7- Cenab-ı Hakkın azamet ve kibriyasının ölçüsü ve kemalatının mizanı ve evsafının muhakeme vasıtası beşerin zihnine sığışmaz, sığması da hiçbir vech ile mümkün değildir. Belki ancak bir vech ile[5] mümkün olabilir ki, o da geniş ve derin bir tefekkür neticesinde, masnuatın umumundan EHADİYYET sırrıyla husûl bulacak olan bir nur ile; ve eserlerinin tamamından tecellî edebilecek bir yakîn ve ef'alinin yekunundan hûlasalanacak bir marifetle bir derece rasad edilebilir. Evet bir zerre, mezkûr evsaf ve ef'al-i Rububiyete bir derece küçücük bir ayine olabilir, amma hiçbir zaman ölçü ve mikyas olamaz.

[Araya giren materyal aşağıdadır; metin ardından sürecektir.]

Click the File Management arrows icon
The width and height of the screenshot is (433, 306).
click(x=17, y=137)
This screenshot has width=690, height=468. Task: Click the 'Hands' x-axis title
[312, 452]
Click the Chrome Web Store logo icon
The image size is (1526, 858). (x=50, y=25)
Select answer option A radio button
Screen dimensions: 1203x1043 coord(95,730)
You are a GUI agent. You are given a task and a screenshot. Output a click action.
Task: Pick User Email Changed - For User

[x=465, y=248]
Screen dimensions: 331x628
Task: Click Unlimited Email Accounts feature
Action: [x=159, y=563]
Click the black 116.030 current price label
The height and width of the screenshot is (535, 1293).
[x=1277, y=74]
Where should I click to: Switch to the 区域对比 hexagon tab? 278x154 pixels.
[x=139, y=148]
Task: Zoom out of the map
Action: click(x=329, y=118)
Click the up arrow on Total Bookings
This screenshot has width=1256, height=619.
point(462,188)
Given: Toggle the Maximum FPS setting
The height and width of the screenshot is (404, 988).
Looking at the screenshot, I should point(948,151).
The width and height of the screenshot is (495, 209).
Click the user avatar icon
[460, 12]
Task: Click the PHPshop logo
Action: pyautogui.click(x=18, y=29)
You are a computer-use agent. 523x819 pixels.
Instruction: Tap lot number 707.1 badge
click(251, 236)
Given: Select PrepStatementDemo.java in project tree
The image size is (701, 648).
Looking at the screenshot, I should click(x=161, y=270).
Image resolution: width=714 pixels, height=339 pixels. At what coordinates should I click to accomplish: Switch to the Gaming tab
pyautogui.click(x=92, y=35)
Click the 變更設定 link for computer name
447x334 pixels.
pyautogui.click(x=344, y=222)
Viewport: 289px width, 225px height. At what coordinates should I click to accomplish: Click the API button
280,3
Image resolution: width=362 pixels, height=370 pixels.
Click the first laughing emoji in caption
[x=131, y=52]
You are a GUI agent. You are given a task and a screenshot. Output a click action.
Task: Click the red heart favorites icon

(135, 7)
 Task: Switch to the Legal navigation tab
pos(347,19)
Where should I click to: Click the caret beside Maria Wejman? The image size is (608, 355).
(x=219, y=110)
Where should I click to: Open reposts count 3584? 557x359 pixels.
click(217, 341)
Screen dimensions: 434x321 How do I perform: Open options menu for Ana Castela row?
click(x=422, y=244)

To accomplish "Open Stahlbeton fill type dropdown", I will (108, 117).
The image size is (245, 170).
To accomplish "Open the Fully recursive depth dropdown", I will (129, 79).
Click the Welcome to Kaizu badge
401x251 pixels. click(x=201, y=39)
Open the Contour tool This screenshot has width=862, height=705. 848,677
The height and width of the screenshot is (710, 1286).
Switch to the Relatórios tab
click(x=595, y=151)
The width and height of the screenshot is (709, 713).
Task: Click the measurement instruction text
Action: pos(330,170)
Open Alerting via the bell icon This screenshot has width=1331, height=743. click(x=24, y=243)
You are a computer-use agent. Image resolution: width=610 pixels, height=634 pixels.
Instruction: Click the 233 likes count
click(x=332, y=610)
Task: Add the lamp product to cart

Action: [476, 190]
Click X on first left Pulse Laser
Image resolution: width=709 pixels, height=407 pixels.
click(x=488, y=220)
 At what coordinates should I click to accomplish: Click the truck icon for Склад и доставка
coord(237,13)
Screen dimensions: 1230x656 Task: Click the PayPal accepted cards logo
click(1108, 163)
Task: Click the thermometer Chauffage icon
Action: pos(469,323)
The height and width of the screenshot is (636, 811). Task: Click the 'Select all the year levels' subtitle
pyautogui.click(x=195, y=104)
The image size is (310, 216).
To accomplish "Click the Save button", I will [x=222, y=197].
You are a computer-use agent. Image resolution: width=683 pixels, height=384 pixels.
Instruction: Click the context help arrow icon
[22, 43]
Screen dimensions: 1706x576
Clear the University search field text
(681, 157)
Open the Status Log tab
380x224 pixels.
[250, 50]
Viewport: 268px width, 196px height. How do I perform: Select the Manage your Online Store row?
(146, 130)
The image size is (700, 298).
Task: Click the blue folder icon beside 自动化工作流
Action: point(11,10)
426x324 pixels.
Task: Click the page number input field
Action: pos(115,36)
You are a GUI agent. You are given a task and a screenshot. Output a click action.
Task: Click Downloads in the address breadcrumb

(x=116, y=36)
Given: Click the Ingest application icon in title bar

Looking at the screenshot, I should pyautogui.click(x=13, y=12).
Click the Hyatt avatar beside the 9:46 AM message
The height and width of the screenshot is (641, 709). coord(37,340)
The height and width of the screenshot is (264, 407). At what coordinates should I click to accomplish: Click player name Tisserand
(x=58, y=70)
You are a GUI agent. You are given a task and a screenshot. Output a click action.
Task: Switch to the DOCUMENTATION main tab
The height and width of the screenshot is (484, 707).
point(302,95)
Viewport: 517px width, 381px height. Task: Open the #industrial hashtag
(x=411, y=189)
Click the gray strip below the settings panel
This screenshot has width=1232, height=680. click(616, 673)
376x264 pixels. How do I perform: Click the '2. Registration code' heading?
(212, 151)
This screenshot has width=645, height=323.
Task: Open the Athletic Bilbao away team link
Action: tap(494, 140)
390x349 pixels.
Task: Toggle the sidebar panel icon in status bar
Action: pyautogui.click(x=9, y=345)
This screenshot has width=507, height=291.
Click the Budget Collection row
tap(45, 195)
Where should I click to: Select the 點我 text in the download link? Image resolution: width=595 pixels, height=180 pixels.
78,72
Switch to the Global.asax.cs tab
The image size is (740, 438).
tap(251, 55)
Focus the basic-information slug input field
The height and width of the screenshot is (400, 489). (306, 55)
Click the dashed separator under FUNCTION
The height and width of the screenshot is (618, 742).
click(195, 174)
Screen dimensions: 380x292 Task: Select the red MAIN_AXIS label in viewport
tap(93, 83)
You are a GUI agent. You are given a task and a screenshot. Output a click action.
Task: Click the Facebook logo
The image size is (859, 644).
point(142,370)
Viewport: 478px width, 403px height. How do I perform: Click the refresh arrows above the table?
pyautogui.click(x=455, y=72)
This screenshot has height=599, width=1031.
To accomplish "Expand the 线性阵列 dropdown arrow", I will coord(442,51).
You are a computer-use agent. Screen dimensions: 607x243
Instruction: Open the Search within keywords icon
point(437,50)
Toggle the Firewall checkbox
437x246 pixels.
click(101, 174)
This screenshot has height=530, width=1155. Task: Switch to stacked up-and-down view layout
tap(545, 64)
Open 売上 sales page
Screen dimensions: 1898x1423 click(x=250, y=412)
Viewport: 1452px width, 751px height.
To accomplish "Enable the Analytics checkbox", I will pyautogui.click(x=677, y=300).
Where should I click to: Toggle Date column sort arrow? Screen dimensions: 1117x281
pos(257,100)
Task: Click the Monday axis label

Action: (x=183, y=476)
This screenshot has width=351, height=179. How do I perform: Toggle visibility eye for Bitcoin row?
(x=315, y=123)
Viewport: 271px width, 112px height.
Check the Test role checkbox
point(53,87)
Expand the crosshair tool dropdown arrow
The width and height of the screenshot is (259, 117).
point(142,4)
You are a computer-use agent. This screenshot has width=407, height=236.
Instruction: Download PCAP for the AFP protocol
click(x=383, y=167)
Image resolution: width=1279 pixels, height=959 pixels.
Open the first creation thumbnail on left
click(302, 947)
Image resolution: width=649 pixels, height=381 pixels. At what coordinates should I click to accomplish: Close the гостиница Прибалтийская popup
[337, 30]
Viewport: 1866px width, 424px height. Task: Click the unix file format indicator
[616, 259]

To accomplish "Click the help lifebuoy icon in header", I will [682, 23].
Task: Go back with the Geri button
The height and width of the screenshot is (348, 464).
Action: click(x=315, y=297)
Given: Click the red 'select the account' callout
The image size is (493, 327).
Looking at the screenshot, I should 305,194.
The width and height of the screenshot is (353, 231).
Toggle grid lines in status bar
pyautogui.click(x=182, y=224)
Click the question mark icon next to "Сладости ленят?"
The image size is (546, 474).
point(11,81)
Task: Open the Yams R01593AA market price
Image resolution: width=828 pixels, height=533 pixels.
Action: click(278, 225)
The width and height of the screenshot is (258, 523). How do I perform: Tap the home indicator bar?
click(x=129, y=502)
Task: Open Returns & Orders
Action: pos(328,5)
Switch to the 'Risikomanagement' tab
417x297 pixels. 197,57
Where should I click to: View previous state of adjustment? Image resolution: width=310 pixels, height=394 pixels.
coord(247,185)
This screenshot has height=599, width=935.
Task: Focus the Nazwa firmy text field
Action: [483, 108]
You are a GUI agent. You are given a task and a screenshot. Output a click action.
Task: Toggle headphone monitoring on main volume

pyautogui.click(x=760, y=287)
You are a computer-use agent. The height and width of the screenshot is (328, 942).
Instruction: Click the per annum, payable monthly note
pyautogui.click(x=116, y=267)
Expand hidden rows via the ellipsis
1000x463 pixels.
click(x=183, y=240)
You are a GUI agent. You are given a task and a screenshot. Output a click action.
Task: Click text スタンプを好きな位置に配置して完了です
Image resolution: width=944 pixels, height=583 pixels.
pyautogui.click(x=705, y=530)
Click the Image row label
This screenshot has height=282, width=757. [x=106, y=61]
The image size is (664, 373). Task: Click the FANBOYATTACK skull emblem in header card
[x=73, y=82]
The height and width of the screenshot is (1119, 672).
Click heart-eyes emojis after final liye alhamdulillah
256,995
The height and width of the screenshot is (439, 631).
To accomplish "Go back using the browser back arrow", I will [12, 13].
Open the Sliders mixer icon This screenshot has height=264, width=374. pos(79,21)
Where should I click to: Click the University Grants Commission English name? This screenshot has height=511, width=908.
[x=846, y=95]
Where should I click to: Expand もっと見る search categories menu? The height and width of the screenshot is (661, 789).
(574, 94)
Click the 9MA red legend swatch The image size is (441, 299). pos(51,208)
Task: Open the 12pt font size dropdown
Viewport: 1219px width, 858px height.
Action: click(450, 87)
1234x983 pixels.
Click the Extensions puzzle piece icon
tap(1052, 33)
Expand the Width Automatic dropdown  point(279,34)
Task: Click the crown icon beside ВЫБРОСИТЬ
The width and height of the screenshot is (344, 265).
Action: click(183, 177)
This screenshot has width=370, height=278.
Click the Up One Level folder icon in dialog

İşte eğer bu (yedi) mes'eleleri düşünüp tefekkür edebildiysen, kat'iyyen bilmelisin ki; Vacib Teala ve Tekaddes Hazretlerinin mümkünata hiçbir suretle benzemediğini idrak etmiş olabilirsin. Çünki fark, (yani bir mahlukun evsafiyle Vacib Tealanın evsafı arasındaki fark) seradan süreyyaya kadar birbirinden uzak olan fark gibidir. Görmez misin ki, ehl-i tabiat, Mu'tezile ve Mecusîler -Kuvve-i vâhimenin akıllarına mezkûr aldatıcı kıyas ile musallat olmasıyla, sonra da bu vehim akıllarında hâkim bir tavır almış olmasıyla- nasıl te'sir-i hakikîyi sebeplere ve fiillerin halk ve icadını hayvanlara ve şerrin yaratılışını Allah'tan gayrısına vermeye ve isnad etmeye zorlanmış ve mecbur olmuşlardır. Evet onlar, batıl bir zanna ve kâzip bir vehme kapılan şaşkın akıllarına göre ve zu'umlarınca, "güyya ki; nasıl olurda Cenab-ı Hak Teala kendi azamet, kibriya ve münezzehiyetiyle beraber şu hasis ve napâk işlerin ve zahiren çirkin görünen eşyanın halkı için tenezzül edip de yaratmaya el atsın" diye tasavvur ediyorlar. Yuh! Onlara ki, akılları onları şu vâhî, esassız olan vehme esir ettirip bırakmış. Ey arkadaş dikkat! Bu vehm-i batıl, bazen vesvese cihetiyle mü'minlere de musallat oluyor. Hazer edip ondan uzak kalasın.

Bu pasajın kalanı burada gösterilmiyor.